O pó de larvas vai ser colocado nos alimentos “sem sabermos”?
Não. De acordo com a lei, “todos os produtos alimentares com incorporação de insetos edíveis têm obrigatoriamente de comunicar a sua presença, não sendo possível esconder ou ocultar que estão presentes”, assegura Luís Miguel Cunha.
O único risco de segurança alimentar “relacionado com o consumo de produtos com insetos edíveis em países da UE está relacionado com o seu potencial alergénico”, avança.
Por isso, aponta o investigador, “a rotulagem dos géneros alimentícios que contenham pó de larvas inteiras de Tenebrio molitor (tenébrio) tratado com radiação UV deve ostentar uma menção indicando que este ingrediente pode causar reações alérgicas aos consumidores com alergias conhecidas a crustáceos e aos produtos à base de crustáceos, bem como aos ácaros”.
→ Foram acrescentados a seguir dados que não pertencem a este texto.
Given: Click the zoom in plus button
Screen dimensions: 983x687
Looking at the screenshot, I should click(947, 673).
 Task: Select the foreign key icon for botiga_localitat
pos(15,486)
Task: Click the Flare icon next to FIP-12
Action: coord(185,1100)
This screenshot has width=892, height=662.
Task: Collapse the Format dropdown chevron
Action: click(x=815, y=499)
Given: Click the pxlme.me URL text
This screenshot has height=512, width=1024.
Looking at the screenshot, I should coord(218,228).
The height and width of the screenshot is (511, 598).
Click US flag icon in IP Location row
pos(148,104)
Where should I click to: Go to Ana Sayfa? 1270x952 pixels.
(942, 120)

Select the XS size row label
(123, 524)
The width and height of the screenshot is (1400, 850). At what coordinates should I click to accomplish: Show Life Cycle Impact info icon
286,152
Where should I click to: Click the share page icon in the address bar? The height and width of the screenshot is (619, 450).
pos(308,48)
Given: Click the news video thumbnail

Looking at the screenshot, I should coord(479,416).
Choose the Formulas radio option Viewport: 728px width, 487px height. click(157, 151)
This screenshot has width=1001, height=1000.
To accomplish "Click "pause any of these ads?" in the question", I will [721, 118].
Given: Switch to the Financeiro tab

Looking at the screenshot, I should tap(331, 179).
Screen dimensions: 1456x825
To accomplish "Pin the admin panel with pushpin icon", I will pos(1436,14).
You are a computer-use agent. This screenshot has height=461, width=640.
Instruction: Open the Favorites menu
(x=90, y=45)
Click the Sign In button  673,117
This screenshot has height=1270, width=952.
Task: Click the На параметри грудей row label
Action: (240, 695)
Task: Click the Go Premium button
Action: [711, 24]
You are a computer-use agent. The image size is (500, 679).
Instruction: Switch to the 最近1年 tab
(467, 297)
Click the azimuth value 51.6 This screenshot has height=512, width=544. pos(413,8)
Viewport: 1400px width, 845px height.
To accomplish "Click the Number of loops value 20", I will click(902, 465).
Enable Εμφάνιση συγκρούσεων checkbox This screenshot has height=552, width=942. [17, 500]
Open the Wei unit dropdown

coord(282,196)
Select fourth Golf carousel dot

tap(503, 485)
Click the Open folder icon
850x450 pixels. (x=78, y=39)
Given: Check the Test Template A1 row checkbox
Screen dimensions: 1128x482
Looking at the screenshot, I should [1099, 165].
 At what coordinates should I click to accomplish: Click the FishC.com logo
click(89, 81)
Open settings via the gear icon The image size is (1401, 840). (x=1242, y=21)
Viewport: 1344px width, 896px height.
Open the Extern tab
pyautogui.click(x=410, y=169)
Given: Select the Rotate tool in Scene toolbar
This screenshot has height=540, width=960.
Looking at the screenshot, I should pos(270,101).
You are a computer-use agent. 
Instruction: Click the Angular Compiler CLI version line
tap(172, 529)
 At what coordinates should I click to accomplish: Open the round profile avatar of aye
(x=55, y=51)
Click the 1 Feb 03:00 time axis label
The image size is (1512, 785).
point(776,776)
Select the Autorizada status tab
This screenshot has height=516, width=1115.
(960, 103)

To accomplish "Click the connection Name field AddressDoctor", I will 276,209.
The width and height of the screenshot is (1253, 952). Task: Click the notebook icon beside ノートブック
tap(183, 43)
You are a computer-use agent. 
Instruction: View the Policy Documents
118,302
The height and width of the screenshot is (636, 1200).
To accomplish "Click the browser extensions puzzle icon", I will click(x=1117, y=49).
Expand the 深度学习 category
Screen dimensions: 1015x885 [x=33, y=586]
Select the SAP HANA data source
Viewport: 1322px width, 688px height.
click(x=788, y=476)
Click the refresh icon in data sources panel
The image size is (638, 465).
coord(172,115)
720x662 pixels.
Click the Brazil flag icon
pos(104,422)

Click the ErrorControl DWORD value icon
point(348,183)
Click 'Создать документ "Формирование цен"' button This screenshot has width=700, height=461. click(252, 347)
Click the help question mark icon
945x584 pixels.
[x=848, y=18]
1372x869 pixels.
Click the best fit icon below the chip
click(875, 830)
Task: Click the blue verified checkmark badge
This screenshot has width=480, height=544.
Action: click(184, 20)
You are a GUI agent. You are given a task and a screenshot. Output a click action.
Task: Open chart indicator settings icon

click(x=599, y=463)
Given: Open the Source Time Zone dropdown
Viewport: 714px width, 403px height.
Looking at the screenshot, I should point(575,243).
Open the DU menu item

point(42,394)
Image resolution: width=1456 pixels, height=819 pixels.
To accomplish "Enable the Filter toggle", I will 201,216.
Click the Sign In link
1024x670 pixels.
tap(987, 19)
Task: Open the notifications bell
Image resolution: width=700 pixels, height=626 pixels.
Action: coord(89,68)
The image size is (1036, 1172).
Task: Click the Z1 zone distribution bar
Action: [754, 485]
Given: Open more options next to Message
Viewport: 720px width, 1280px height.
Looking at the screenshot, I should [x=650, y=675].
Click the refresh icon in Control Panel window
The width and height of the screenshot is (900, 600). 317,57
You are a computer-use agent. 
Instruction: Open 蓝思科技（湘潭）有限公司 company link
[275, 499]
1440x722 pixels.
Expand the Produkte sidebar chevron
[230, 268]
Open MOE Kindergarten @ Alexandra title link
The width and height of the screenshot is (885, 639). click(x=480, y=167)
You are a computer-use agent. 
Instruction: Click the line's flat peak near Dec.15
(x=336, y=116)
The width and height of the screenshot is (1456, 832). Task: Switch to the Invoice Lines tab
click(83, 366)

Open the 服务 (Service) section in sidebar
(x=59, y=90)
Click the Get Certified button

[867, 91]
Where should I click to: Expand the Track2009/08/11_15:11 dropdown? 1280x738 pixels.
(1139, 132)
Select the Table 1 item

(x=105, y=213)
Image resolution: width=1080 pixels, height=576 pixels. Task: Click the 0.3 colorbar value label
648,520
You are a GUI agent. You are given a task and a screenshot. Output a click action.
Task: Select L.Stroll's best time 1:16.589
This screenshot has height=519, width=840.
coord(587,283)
Esta menção deve estar “o mais próximo possível da lista de ingredientes ou, na ausência de uma lista de ingredientes, o mais próximo possível do nome do género alimentício”, acrescenta.
Já tinham sido aprovados outros alimentos à base de insetos
Segundo Luís Miguel Cunha, “a nível mundial, estão identificadas mais de 2000 espécies de insetos edíveis, variando a sua identificação de continente para continente, e mesmo de localidade para localidade, consoante os usos e costumes das respetivas populações” (ver aqui).
Na UE, o pó de larvas não é o primeiro alimento à base de insetos a ser aprovado para consumo humano. “Até ao momento, a EFSA já emitiu 8 pareceres positivos sobre a utilização de insetos edíveis para alimentação humana”, informa o professor.
Incluem-se: “as espécies larvas de Tenebrio molitor e Alphitobius diaperinus (larva-da-farinha), Locusta migratoria (gafanhoto migratório) e Acheta domesticus (grilo doméstico), sob diferentes formas de consumo (congeladas, secas, pó, parcialmente desengorduras)”.
O investigador do GreenUPorto considera importante relembrar que, na UE “a utilização de insetos edíveis como ingrediente para incorporação em produtos alimentares para consumo humano é um processo rigoroso que obrigatoriamente envolve pareceres científicos pela EFSA e posterior aprovação pela Comissão Europeia”.
Neste contexto, cada pedido de autorização deve demonstrar que o ingrediente “cumpre todos os requisitos de segurança alimentar, através de descrições detalhadas e compreensivas das propriedades composicionais, nutricionais, toxicológicas e alergénicas, assim como informação relacionada com processos de produção, modos e níveis de incorporação e eventuais riscos associados”, explica.
Inclusive, é fundamental que se demonstre de forma clara que “as concentrações em metais pesados (chumbo, cádmio, mercúrio, arsénico), micotoxinas, dioxinas estão abaixo dos limites definidos no Regulamento (CE) 1881/2006”, realça.